AAVE speakers with disorders can differ from their nondisordered peers on speech sounds that are like SE (Type I error, e.g., word-initial single and clustered consonants). They can also differ on sounds that are not like SE either qualitatively (Type II error, e.g., interdental fricative substitutions) or quantitatively (Type III error, e.g., more frequent final consonant absence in abutting consonant sequences). Wolfram (1994) suggested that these three error categories provide a heuristic for scaling the severity of the pronunciation difficulty and selecting targets for treatment.

Two service delivery tracks are within the scope of practice for speech clinicians. One remediates atypical speech relative to a client's native dialect. The other one expands the pronunciation patterns of normal speakers who want to speak SE when AAVE is judged to be socially or professionally handicapping (Terrell and Terrell, 1983). For both client populations, effective service delivery requires clinician sensitivity to cultural factors that impact (1) verbal and nonverbal interactions with clients, (2) selection of stimuli (e.g., games and objects) for therapy activities, and (3) scheduling of sessions (Seymour, 1986; Proctor, 1994). However, the service delivery goals do differ for these two populations. For abnormal speakers, the goal is to eradicate and replace existing patterns that decrease intelligible speech in the native dialect. This means that the pronunciation of bath/bæθ/ as /baf/ should not be targeted for change, if it conforms to the client's target dialect. But a deviation from this expected pronunciation, such as bath/bæθ/ > /bæt/ or /bæs/, is targeted, if observed at an age when developmental errors are not expected. In contrast, the service delivery goal for normal AAVE speakers is to expand rather than eradicate the existing linguistic repertoire (Taylor, 1986).

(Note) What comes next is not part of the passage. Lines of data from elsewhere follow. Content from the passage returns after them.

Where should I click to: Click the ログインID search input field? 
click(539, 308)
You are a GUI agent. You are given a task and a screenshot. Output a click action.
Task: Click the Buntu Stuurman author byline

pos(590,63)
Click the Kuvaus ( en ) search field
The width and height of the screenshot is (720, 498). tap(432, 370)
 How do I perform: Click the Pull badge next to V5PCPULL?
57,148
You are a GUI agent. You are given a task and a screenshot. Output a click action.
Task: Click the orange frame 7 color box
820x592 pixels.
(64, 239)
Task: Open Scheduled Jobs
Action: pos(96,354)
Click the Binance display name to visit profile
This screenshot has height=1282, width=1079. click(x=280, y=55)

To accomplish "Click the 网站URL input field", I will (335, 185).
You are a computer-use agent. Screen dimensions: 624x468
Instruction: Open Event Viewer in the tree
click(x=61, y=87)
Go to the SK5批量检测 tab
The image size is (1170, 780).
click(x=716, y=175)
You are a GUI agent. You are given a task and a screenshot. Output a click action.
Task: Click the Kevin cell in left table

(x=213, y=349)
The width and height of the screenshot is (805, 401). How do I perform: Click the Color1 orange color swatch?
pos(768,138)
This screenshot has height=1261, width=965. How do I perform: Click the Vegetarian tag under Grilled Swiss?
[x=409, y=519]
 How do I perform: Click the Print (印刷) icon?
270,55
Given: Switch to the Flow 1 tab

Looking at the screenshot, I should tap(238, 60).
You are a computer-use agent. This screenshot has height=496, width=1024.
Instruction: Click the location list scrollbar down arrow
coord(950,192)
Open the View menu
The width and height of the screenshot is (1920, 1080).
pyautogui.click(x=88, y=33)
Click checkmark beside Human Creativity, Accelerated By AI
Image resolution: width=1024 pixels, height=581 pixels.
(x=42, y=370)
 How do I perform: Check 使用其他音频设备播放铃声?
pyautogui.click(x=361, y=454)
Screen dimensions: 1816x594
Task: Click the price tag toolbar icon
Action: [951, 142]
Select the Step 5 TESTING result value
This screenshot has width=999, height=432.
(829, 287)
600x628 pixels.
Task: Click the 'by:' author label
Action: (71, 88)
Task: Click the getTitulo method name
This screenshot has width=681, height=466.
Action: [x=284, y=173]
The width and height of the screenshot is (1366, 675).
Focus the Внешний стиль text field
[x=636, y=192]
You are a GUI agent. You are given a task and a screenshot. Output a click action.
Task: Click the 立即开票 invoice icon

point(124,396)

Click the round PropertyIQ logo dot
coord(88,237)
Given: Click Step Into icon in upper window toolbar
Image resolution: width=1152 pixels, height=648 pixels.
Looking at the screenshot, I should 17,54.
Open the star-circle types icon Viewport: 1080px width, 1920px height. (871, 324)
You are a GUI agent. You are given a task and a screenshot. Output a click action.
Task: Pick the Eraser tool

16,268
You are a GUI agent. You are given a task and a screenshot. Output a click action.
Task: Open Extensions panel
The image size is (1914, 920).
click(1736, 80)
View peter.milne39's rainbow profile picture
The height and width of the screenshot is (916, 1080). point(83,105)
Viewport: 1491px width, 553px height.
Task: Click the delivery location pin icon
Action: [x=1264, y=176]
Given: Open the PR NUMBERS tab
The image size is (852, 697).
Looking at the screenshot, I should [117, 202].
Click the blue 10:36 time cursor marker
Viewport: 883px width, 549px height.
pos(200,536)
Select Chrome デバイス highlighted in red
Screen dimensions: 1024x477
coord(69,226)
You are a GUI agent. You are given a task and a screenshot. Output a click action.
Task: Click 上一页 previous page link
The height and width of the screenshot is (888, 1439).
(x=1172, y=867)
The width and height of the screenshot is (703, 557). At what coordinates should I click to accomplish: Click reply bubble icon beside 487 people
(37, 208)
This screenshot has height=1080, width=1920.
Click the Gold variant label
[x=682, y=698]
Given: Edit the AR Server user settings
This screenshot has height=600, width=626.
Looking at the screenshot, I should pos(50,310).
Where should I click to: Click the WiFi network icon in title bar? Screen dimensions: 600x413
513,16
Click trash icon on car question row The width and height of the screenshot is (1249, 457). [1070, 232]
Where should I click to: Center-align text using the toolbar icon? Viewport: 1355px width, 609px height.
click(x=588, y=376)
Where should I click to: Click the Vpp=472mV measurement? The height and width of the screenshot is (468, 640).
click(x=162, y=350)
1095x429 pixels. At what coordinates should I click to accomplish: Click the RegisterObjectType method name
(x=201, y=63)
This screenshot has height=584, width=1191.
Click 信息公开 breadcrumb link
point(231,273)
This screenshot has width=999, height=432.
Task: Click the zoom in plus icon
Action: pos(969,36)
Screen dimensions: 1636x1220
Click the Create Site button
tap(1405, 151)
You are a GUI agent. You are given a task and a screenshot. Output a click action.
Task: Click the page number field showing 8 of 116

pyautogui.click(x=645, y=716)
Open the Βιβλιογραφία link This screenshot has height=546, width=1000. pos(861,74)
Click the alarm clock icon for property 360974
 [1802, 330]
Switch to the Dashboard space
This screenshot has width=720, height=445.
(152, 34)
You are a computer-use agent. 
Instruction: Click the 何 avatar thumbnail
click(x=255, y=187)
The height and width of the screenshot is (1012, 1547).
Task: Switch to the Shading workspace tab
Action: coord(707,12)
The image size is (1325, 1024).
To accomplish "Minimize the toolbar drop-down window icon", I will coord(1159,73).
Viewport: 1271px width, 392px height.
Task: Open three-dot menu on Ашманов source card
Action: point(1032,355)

An additive approach assumes that speakers can learn to switch SE and AAVE codes as the communicative situation demands, just as bilingual speakers switch languages. This means that a speaker's bidialectal repertoire includes both the SE and AAVE pronunciation of “bath” (cf. bath > /baθ/ and /bæf/).

Meeting these two different service goals requires attention to some issues that are not the same. They affect which patterns are targeted and how change is facilitated. For typical AAVE speakers learning SE, second language acquisition principles are relevant. Besides the production practice, service delivery requires contrastive analysis of the two dialects and attention to sociocultural issues that affect code switching. Correct or target productions are judged relative to SE.

In contrast, for speakers with abnormal pronunciation, AAVE should be targeted. Which features to target in therapy and how to model the input become issues, because most clinicians do not speak AAVE. They also may resist modeling a low social prestige dialect because of negative social attitudes towards it. Wolfram (1994) reminded us that AAVE and SE share many of the same target features (e.g., most word-initial consonants). Errors on shared features (Type I) should be targeted first in treatment. They are likely to impair intelligibility even more than the smaller sets of qualitative (Type II) errors, such as stop replacement of interdental fricatives (cf. this /dıs/ > /bıs/), or quantitative (Type III) errors, such as final consonant deletion in more than the allowable context number and types. AAVE features should be targeted for treatment only when pronunciation patterns differ from AAVE norms. Articulatory patterns would not be modified if they differed from the clinician's SE-modeled pattern but matched expected AAVE patterns.

Legitimizing social dialects like AAVE in the United States has required researchers and clinicians to (1) broaden the reference point for normalcy and (2) explore alternative strategies for identifying service needs and modifying word pronunciation. The issues singled out in this entry are not unique to phonological/articulatory problems. However, given their typically higher frequency of occurrence relative to other domains of spoken language in all groups, they may turn up more often in clinical work.